(Items from a dataset)

+ + +

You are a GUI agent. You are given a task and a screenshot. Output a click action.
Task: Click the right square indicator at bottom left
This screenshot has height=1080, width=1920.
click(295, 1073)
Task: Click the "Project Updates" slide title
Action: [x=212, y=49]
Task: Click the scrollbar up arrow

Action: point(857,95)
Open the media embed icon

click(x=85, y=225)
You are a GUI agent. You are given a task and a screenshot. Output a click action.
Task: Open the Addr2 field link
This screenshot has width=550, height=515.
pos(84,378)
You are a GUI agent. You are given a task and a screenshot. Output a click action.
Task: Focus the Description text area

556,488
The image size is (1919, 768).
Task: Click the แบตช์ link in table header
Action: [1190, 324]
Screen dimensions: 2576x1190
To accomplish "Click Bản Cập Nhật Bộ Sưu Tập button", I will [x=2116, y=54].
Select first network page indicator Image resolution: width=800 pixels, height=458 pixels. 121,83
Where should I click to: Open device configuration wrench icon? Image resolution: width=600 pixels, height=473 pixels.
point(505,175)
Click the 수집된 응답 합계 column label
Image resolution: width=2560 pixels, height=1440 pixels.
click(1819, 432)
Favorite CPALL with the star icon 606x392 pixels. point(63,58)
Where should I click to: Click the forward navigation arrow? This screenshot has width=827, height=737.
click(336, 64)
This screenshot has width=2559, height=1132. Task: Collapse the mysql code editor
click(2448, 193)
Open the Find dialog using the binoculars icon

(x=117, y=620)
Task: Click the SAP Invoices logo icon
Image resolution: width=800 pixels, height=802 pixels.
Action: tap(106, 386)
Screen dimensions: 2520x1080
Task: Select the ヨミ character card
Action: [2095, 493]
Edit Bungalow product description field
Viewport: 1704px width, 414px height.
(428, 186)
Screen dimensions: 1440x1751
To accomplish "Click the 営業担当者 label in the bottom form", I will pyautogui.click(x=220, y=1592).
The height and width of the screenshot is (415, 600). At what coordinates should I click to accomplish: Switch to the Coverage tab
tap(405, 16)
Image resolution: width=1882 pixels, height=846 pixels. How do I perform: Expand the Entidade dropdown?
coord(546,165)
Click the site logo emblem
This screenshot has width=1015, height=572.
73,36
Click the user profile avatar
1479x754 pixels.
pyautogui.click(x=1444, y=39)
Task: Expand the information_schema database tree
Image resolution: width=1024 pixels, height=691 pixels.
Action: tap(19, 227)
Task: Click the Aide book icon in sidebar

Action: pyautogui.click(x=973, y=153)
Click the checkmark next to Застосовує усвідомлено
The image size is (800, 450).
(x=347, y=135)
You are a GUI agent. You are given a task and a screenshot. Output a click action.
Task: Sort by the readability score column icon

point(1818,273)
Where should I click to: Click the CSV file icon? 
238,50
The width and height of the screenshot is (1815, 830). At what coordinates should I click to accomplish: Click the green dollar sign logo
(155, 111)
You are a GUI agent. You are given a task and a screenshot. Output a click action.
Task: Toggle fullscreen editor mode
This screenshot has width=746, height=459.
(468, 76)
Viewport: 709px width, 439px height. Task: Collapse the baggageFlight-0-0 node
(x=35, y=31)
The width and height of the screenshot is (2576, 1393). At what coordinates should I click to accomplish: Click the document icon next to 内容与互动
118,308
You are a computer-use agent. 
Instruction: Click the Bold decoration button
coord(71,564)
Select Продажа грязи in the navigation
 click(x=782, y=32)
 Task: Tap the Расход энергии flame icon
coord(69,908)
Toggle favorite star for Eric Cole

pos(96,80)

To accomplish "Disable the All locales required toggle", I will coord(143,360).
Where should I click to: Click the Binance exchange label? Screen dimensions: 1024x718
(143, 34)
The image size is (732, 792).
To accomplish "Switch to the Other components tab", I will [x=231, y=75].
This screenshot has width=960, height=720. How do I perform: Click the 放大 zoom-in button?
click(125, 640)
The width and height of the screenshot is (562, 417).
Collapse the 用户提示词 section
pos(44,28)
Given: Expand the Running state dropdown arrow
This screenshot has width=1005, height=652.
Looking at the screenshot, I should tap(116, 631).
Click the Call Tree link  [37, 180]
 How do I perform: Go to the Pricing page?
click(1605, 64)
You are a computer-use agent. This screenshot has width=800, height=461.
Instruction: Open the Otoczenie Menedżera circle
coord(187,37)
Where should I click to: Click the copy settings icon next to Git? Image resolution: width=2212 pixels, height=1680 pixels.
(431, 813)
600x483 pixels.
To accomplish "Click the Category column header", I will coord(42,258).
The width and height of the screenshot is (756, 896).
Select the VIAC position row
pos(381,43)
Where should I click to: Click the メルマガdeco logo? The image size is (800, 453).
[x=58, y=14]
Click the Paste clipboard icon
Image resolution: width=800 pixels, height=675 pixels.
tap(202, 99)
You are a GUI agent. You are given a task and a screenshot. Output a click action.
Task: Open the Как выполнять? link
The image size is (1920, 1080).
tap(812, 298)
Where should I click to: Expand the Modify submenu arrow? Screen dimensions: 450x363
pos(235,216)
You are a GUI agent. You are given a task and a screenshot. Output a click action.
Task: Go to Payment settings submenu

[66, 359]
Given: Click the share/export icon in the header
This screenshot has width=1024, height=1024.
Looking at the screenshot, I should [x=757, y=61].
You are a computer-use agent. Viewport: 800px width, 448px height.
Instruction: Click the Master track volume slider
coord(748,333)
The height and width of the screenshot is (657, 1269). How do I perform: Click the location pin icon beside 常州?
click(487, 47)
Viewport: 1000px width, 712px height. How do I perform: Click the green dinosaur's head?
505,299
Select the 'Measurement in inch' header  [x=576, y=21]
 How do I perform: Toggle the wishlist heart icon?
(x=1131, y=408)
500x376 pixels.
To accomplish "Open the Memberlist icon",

+ + +

_CHALLENGE_. Rewrite all the records above with "GUI agent" replaced by "interface agent" wherever it occurs, leaving everything else unchanged.

_WRITTEN RESPONSE_.
You are a interface agent. You are given a task and a screenshot. Output a click action.
Task: Click the right square indicator at bottom left
This screenshot has height=1080, width=1920.
click(295, 1073)
Task: Click the "Project Updates" slide title
Action: [x=212, y=49]
Task: Click the scrollbar up arrow

Action: point(857,95)
Open the media embed icon

click(x=85, y=225)
You are a interface agent. You are given a task and a screenshot. Output a click action.
Task: Open the Addr2 field link
This screenshot has width=550, height=515.
pos(84,378)
You are a interface agent. You are given a task and a screenshot. Output a click action.
Task: Focus the Description text area

556,488
The image size is (1919, 768).
Task: Click the แบตช์ link in table header
Action: [1190, 324]
Screen dimensions: 2576x1190
To accomplish "Click Bản Cập Nhật Bộ Sưu Tập button", I will [x=2116, y=54].
Select first network page indicator Image resolution: width=800 pixels, height=458 pixels. 121,83
Where should I click to: Open device configuration wrench icon? Image resolution: width=600 pixels, height=473 pixels.
point(505,175)
Click the 수집된 응답 합계 column label
Image resolution: width=2560 pixels, height=1440 pixels.
click(1819, 432)
Favorite CPALL with the star icon 606x392 pixels. point(63,58)
Where should I click to: Click the forward navigation arrow? This screenshot has width=827, height=737.
click(336, 64)
This screenshot has width=2559, height=1132. Task: Collapse the mysql code editor
click(2448, 193)
Open the Find dialog using the binoculars icon

(x=117, y=620)
Task: Click the SAP Invoices logo icon
Image resolution: width=800 pixels, height=802 pixels.
Action: tap(106, 386)
Screen dimensions: 2520x1080
Task: Select the ヨミ character card
Action: [2095, 493]
Edit Bungalow product description field
Viewport: 1704px width, 414px height.
(428, 186)
Screen dimensions: 1440x1751
To accomplish "Click the 営業担当者 label in the bottom form", I will pyautogui.click(x=220, y=1592).
The height and width of the screenshot is (415, 600). At what coordinates should I click to accomplish: Switch to the Coverage tab
tap(405, 16)
Image resolution: width=1882 pixels, height=846 pixels. How do I perform: Expand the Entidade dropdown?
coord(546,165)
Click the site logo emblem
This screenshot has width=1015, height=572.
73,36
Click the user profile avatar
1479x754 pixels.
pyautogui.click(x=1444, y=39)
Task: Expand the information_schema database tree
Image resolution: width=1024 pixels, height=691 pixels.
Action: tap(19, 227)
Task: Click the Aide book icon in sidebar

Action: pyautogui.click(x=973, y=153)
Click the checkmark next to Застосовує усвідомлено
The image size is (800, 450).
(x=347, y=135)
You are a interface agent. You are given a task and a screenshot. Output a click action.
Task: Sort by the readability score column icon

point(1818,273)
Where should I click to: Click the CSV file icon? 
238,50
The width and height of the screenshot is (1815, 830). At what coordinates should I click to accomplish: Click the green dollar sign logo
(155, 111)
You are a interface agent. You are given a task and a screenshot. Output a click action.
Task: Toggle fullscreen editor mode
This screenshot has width=746, height=459.
(468, 76)
Viewport: 709px width, 439px height. Task: Collapse the baggageFlight-0-0 node
(x=35, y=31)
The width and height of the screenshot is (2576, 1393). At what coordinates should I click to accomplish: Click the document icon next to 内容与互动
118,308
You are a computer-use agent. 
Instruction: Click the Bold decoration button
coord(71,564)
Select Продажа грязи in the navigation
 click(x=782, y=32)
 Task: Tap the Расход энергии flame icon
coord(69,908)
Toggle favorite star for Eric Cole

pos(96,80)

To accomplish "Disable the All locales required toggle", I will coord(143,360).
Where should I click to: Click the Binance exchange label? Screen dimensions: 1024x718
(143, 34)
The image size is (732, 792).
To accomplish "Switch to the Other components tab", I will [x=231, y=75].
This screenshot has width=960, height=720. How do I perform: Click the 放大 zoom-in button?
click(125, 640)
The width and height of the screenshot is (562, 417).
Collapse the 用户提示词 section
pos(44,28)
Given: Expand the Running state dropdown arrow
This screenshot has width=1005, height=652.
Looking at the screenshot, I should tap(116, 631).
Click the Call Tree link  [37, 180]
 How do I perform: Go to the Pricing page?
click(1605, 64)
You are a computer-use agent. This screenshot has width=800, height=461.
Instruction: Open the Otoczenie Menedżera circle
coord(187,37)
Where should I click to: Click the copy settings icon next to Git? Image resolution: width=2212 pixels, height=1680 pixels.
(431, 813)
600x483 pixels.
To accomplish "Click the Category column header", I will coord(42,258).
The width and height of the screenshot is (756, 896).
Select the VIAC position row
pos(381,43)
Where should I click to: Click the メルマガdeco logo? The image size is (800, 453).
[x=58, y=14]
Click the Paste clipboard icon
Image resolution: width=800 pixels, height=675 pixels.
tap(202, 99)
You are a interface agent. You are given a task and a screenshot. Output a click action.
Task: Open the Как выполнять? link
The image size is (1920, 1080).
tap(812, 298)
Where should I click to: Expand the Modify submenu arrow? Screen dimensions: 450x363
pos(235,216)
You are a interface agent. You are given a task and a screenshot. Output a click action.
Task: Go to Payment settings submenu

[66, 359]
Given: Click the share/export icon in the header
This screenshot has width=1024, height=1024.
Looking at the screenshot, I should [x=757, y=61].
You are a computer-use agent. Viewport: 800px width, 448px height.
Instruction: Click the Master track volume slider
coord(748,333)
The height and width of the screenshot is (657, 1269). How do I perform: Click the location pin icon beside 常州?
click(487, 47)
Viewport: 1000px width, 712px height. How do I perform: Click the green dinosaur's head?
505,299
Select the 'Measurement in inch' header  [x=576, y=21]
 How do I perform: Toggle the wishlist heart icon?
(x=1131, y=408)
500x376 pixels.
To accomplish "Open the Memberlist icon",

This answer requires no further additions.